Regeling vervallen per 01-01-2010

Verordening Cliëntenparticipatie Wet werk en bijstand 2007

Geldend van 01-08-2007 t/m 31-12-2009

De raad van de gemeente Rucphen;

Gelezen het voorstel van het college van burgemeester en wethouders van 2007;

Gehoord de Commissie Maatschappelijke Aangelegenheden van 19 juli 2007;

Gelet op artikel 149 en 150 van de Gemeentewet en artikel 47 van de Wet werk en bijstand,

B E S L U I T :

In te trekken de Verordening Cliëntenparticipatie Wet werk en bijstand 2004;

Vast te stellen de Verordening Cliëntenparticipatie Wet werk en bijstand 2007.

Artikel 1. Doelstelling

Het doel van cliëntenparticipatie is dat cliënten en vertegenwoordigers van belangengroepen invloed kunnen uitoefenen op de totstandkoming en de uitvoering van het beleid op het terrein van de gemeentelijke sociale zekerheid. Mede ten behoeve van dit doel is de WMO-raad in het leven geroepen.

Artikel 2. Beleidsterreinen

  • 1. In het kader van cliëntenparticipatie adviseert de WMO-raad gevraagd en ongevraagd over de vorming en uitvoering van het gemeentelijke sociale zekerheidsbeleid.

  • 2. Niet tot de taak en bevoegdheid van de WMO-raad behoort het uitbrengen van advies bij klachten, bezwaarschriften of andere zaken van individuele klanten.

Artikel 3. Samenwerking

  • 1. In het kader van de cliëntenparticipatie vraagt het college de WMO-raad om advies inzake de totstandkoming en de uitvoering van het gemeentelijk sociale zekerheidsbeleid.

  • 2. De WMO-raad is gerechtigd uit eigen beweging advies uit te brengen aan het college inzake het gemeentelijk sociale zekerheidsbeleid.

  • 3. Het advies wordt op een zodanig tijdstip gevraagd, dat het toegevoegd kan worden aan de voor besluitvorming van college of raad ter beschikking te stellen stukken.

  • 4. Bij het niet of gedeeltelijk overnemen van een advies met betrekking tot het gemeentelijk sociale zekerheidsbeleid stelt het college de WMO-raad daarvan schriftelijk en gemotiveerd in kennis.

  • 5. Voorafgaand aan vergaderingen tussen de WMO-raad en het college stelt het college de WMO-raad in de gelegenheid om agendapunten aan de dragen met betrekking tot het gemeentelijk sociale zekerheidsbeleid.

Artikel 4. Slotbepalingen

  • 1.

_AANGELEVERDE GEGEVENS:_
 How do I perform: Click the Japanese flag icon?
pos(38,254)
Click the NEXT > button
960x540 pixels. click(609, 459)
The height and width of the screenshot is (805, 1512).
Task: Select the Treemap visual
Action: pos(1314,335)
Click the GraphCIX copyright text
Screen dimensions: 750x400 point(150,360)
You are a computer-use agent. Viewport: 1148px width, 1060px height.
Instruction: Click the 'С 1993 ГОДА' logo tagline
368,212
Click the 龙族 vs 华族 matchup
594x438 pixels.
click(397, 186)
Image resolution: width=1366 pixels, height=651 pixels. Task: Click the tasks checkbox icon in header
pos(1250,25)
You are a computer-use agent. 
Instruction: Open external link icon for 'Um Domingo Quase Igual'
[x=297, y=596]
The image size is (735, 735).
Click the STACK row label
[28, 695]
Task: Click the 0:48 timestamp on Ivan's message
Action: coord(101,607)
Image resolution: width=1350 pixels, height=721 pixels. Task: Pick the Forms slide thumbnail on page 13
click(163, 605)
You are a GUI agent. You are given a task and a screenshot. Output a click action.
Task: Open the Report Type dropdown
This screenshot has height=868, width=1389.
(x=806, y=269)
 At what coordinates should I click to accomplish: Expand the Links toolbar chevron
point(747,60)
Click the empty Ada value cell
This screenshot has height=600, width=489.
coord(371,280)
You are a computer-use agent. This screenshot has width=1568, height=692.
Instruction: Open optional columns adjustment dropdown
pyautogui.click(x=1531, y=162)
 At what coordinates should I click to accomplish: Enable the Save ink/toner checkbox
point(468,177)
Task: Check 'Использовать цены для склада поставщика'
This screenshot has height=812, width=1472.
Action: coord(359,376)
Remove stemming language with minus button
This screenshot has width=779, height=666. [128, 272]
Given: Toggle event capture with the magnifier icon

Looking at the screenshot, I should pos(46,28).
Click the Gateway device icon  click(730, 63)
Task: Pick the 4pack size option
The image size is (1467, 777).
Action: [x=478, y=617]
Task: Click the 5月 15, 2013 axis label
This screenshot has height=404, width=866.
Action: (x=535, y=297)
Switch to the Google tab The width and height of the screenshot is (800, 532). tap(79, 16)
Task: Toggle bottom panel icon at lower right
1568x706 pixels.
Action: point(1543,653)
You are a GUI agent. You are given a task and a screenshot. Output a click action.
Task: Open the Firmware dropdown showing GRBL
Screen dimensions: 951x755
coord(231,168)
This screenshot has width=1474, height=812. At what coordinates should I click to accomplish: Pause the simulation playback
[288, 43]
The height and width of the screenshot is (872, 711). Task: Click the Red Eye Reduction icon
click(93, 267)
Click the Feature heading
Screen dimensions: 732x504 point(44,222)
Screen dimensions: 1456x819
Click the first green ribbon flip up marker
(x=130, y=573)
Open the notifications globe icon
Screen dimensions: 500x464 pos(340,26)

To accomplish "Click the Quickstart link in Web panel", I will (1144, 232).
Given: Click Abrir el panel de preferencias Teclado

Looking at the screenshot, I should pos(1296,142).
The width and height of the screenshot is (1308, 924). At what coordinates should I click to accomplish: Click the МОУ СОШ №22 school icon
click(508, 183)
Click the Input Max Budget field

_UIT TE VOEREN TAKEN:_
A - Druk uit de verordening het stuk af van "Gelezen het voorstel" tot en met "en bijstand 2007.".
B - Geef alstublieft per bewering aan of ze klopt met de verordening: antwoord met ja of nee en citeer de beslissende woorden letterlijk. (i) De WMO-raad brengt advies uit bij bezwaarschriften van individuele klanten. (ii) De Commissie Maatschappelijke Aangelegenheden is gehoord op 19 juli 2007. (iii) Neemt het college een advies niet of gedeeltelijk over, dan laat het de WMO-raad dat schriftelijk en gemotiveerd weten.
Baseer je uitsluitend op de verordening.

_LIJST MET ANTWOORDEN:_
A -
Gelezen het voorstel van het college van burgemeester en wethouders van 2007;

Gehoord de Commissie Maatschappelijke Aangelegenheden van 19 juli 2007;

Gelet op artikel 149 en 150 van de Gemeentewet en artikel 47 van de Wet werk en bijstand,

B E S L U I T :

In te trekken de Verordening Cliëntenparticipatie Wet werk en bijstand 2004;

Vast te stellen de Verordening Cliëntenparticipatie Wet werk en bijstand 2007.

B -
(i) Nee: "Niet tot de taak en bevoegdheid van de WMO-raad behoort het uitbrengen van advies bij klachten, bezwaarschriften of andere zaken van individuele klanten."
(ii) Ja: "Gehoord de Commissie Maatschappelijke Aangelegenheden van 19 juli 2007"
(iii) Ja: "Bij het niet of gedeeltelijk overnemen van een advies met betrekking tot het gemeentelijk sociale zekerheidsbeleid stelt het college de WMO-raad daarvan schriftelijk en gemotiveerd in kennis."